Ungkap.co.id – Jurnalis, seniman, hingga mahasiswa silih berganti menandatangani petisi penolakan RUU Penyiaran. Aksi penolakan ini diadakan oleh Koalisi Penyelamat Pilar Demokrasi di Gedung DPRD Provinsi, Kota Jambi, Senin (27/5/2024).
Koordinator aksi sekaligus Ketua Aliansi Jurnalis Independen (AJI) Jambi, Suwandi alias Wendi mengatakan bahwa tanda tangan petisi ini menunjukkan publik resah dengan adanya RUU Penyiaran. Para peserta petisi khawatir munculnya otoritarianisme baru yang mengancam demokrasi.
“Itu menjadi legitimasi bahwa semua pihak menolak RUU Penyiaran. Kemudian kebebasan berekspresi dan hak publik mendapatkan informasi terancam,” katanya, Senin (27/5/24).
Namun, tidak ada anggota DPRD Provinsi Jambi yang hadir menyambut massa aksi untuk menandatangani petisi dan mengikuti Sidang Rakyat. Kabarnya, ketua dan anggota DPRD Provinsi Jambi sedang dalam dinas di luar Jambi. Terpaksa seorang staf humas DPRD mencantumkan tanda tangan di lembar petisi penolakan RUU Penyiaran.
“Sangat ganjil pada jam kerja semua anggota DPRD Provinsi Jambi dinas di luar. Kami sangat prihatin. Seharusnya, anggota DPRD datang dan bisa menjelaskan terkait RUU Penyiaran dan menyatakan sikap apakah menolak atau setuju terhadap revisi undang-undang ini,” kata Wendi.
+++
**Tugas yang Dikerjakan**:
1. Masukkan baris-baris rekaman ke dalam daftar bernomor tanpa baris kosong, mulai dari baris yang memuat "Where should I click to: Open the currency" dan berakhir pada baris yang memuat "click(x=455, y=162)".
2. Bagaimana lanjutan berita tentang petisi penolakan RUU Penyiaran di DPRD Provinsi Jambi setelah bagian terakhirnya? Tuliskan lanjutannya.
Berita di atas tidak ada kaitannya dengan rekaman di bawah ini.

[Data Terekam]
+++
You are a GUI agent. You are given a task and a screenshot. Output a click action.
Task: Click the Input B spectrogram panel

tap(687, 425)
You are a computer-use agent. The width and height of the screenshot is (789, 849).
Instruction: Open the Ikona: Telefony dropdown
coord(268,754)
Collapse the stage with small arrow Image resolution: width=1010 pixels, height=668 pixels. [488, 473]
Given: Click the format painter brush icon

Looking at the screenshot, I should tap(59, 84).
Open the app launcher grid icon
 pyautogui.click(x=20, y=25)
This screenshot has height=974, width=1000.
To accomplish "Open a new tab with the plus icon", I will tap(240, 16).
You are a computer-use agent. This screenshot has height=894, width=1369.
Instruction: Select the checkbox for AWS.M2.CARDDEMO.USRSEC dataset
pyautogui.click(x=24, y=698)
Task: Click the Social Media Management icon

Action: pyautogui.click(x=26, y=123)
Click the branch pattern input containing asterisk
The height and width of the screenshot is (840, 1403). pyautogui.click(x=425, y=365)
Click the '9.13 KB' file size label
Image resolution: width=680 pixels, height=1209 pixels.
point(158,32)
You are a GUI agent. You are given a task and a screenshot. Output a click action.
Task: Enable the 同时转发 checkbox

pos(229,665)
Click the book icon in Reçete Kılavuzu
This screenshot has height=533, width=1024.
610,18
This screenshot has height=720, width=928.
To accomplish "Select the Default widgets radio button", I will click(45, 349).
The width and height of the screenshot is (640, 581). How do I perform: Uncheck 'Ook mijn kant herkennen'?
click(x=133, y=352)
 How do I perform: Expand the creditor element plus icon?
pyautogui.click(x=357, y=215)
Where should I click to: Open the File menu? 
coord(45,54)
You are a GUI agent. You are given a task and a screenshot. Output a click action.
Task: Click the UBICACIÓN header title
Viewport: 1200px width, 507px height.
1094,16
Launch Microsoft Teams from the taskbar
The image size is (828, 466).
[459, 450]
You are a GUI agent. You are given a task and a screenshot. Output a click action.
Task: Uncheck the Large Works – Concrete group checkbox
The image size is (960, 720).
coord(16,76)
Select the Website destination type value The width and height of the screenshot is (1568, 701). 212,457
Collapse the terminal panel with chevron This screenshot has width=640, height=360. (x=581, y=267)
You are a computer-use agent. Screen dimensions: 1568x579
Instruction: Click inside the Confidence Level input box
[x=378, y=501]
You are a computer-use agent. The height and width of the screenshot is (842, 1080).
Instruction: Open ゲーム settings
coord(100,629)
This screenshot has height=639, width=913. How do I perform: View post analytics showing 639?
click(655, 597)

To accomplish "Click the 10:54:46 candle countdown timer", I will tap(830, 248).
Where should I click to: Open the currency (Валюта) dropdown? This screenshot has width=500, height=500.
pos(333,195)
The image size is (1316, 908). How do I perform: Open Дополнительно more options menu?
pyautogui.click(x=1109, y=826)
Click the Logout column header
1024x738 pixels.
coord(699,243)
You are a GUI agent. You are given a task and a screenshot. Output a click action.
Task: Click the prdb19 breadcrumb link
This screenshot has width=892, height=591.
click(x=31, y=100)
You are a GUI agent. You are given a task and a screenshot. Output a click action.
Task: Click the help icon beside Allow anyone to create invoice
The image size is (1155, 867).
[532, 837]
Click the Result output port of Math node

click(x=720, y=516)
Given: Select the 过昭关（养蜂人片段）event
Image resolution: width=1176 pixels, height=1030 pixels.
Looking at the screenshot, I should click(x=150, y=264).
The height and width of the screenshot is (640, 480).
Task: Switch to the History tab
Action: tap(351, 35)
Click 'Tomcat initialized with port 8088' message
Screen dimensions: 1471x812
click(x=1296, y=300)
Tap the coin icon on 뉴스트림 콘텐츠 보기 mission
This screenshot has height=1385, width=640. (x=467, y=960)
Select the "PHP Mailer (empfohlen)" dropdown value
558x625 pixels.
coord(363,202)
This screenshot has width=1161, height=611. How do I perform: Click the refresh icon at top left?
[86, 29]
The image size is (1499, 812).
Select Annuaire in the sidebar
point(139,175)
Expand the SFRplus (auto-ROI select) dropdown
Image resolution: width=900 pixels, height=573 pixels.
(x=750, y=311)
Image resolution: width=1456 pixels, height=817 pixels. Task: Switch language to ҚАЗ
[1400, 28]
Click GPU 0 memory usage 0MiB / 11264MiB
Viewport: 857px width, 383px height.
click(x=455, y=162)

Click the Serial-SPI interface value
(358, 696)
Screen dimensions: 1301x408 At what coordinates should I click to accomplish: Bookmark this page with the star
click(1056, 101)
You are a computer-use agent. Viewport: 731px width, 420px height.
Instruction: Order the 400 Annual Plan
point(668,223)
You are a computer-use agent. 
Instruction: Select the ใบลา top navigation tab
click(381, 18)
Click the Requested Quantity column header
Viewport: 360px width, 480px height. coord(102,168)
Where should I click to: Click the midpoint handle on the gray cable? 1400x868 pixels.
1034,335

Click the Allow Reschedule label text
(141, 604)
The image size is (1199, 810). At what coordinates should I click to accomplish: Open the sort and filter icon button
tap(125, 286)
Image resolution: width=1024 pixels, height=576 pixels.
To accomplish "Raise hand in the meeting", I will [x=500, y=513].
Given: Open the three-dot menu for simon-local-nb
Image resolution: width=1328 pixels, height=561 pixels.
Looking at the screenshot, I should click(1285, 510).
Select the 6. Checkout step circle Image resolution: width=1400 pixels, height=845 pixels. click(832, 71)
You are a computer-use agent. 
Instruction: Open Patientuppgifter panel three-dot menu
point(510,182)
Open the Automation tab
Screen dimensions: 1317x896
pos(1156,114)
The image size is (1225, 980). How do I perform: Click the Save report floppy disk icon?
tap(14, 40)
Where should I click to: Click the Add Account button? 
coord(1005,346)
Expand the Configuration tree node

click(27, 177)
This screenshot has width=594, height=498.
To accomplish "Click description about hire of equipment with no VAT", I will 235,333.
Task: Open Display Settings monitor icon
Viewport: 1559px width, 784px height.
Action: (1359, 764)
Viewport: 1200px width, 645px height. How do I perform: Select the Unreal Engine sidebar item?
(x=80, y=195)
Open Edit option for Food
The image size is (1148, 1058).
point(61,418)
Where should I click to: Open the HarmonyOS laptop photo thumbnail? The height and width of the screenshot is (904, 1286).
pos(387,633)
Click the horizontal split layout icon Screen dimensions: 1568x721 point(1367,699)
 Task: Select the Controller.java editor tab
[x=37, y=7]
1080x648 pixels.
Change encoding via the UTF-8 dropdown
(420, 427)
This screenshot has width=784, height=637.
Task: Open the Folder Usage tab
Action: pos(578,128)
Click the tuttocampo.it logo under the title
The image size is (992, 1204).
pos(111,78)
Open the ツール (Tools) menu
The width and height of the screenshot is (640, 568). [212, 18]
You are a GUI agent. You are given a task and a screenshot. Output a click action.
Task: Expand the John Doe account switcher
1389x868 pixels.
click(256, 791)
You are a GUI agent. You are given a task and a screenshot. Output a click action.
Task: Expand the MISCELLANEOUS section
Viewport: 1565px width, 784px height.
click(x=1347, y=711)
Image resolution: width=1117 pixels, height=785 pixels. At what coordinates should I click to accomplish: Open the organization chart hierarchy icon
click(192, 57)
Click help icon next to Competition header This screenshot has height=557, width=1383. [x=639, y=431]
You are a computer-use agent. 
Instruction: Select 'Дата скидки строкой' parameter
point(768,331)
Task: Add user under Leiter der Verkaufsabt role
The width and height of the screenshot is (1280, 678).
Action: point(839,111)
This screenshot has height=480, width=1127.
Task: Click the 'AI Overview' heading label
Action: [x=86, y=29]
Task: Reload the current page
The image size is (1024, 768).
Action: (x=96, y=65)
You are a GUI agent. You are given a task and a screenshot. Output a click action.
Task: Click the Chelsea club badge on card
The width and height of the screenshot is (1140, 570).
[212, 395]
+++
**Jawaban di Bawah**:
1.
1. Where should I click to: Open the currency (Валюта) dropdown? This screenshot has width=500, height=500.
2. pos(333,195)
3. The image size is (1316, 908). How do I perform: Open Дополнительно more options menu?
4. pyautogui.click(x=1109, y=826)
5. Click the Logout column header
6. 1024x738 pixels.
7. coord(699,243)
8. You are a GUI agent. You are given a task and a screenshot. Output a click action.
9. Task: Click the prdb19 breadcrumb link
10. This screenshot has width=892, height=591.
11. click(x=31, y=100)
12. You are a GUI agent. You are given a task and a screenshot. Output a click action.
13. Task: Click the help icon beside Allow anyone to create invoice
14. The image size is (1155, 867).
15. [532, 837]
16. Click the Result output port of Math node
17. click(x=720, y=516)
18. Given: Select the 过昭关（养蜂人片段）event
19. Image resolution: width=1176 pixels, height=1030 pixels.
20. Looking at the screenshot, I should click(x=150, y=264).
21. The height and width of the screenshot is (640, 480).
22. Task: Switch to the History tab
23. Action: tap(351, 35)
24. Click 'Tomcat initialized with port 8088' message
25. Screen dimensions: 1471x812
26. click(x=1296, y=300)
27. Tap the coin icon on 뉴스트림 콘텐츠 보기 mission
28. This screenshot has height=1385, width=640. (x=467, y=960)
29. Select the "PHP Mailer (empfohlen)" dropdown value
30. 558x625 pixels.
31. coord(363,202)
32. This screenshot has width=1161, height=611. How do I perform: Click the refresh icon at top left?
33. [86, 29]
34. The image size is (1499, 812).
35. Select Annuaire in the sidebar
36. point(139,175)
37. Expand the SFRplus (auto-ROI select) dropdown
38. Image resolution: width=900 pixels, height=573 pixels.
39. (x=750, y=311)
40. Image resolution: width=1456 pixels, height=817 pixels. Task: Switch language to ҚАЗ
41. [1400, 28]
42. Click GPU 0 memory usage 0MiB / 11264MiB
43. Viewport: 857px width, 383px height.
44. click(x=455, y=162)

2.
Hasil sidang rakyat dari seluruh massa yang tergabung dalam Koalisi Penyelamat Pilar Demokrasi yaitu Aliansi Jurnalis Independen (AJI) Jambi, Ikatan Jurnalis Televisi Indonesia (IJTI) Jambi, Pewarta Foto Indonesia (PFI) Jambi, Rambu House, seniman, komunitas pers mahasiswa dan akademisi: Memutuskan bahwa RUU Penyiaran versi Maret 2024 harus ditolak dan pembahasan ulang draf RUU Penyiaran harus melibatkan partisipasi publik.
Sedangkan Ketua KPID Jambi, Kemas Alfajri, yang hadir saat itu turut menandatangani petisi dan sepakat meneruskan penolakan RUU Penyiaran ke KPI pusat.
Koalisi ini menilai RUU Penyiaran merupakan ancaman kebebasan pers dan kebebasan berekspresi. Hak masyarakat mendapatkan informasi terkikis bila RUU Penyiaran rampung dan disahkan sebagai undang-undang.
Pada Pasal 50B Ayat 2 RUU Penyiaran, terdapat larangan penayangan konten eksklusif jurnalisme investigasi. Larangan ini menunjukkan ketakutan terbongkarnya permasalahan yang penting untuk diketahui publik.
“RUU Penyiaran tidak akan mendapat penolakan dari banyak pihak, apabila prosesnya dilakukan dengan benar yakni memberi ruang partisipasi publik. Tentu jika ingin mengatur karya jurnalistik harus melibatkan organisasi jurnalis dan dewan pers serta aktivis-aktivis yang konsen pada isu HAM, kebebasan ekspresi, perempuan, anak dan kelompok minoritas,” kata Wendi.
Sejumlah pasal dalam draf itu juga berpotensi menciptakan tumpang tindih kewenangan antara Komisi Penyiaran Indonesia (KPI) dan Dewan Pers. Pasal 8 Ayat 1 disebutkan bahwa KPI berwenang menyelesaikan sengketa jurnalistik khusus di bidang penyiaran. Pasal ini bertentangan dengan Undang-undang Nomor 40 Tahun 1999 tentang Pers, khususnya yang berkaitan dengan fungsi Dewan Pers.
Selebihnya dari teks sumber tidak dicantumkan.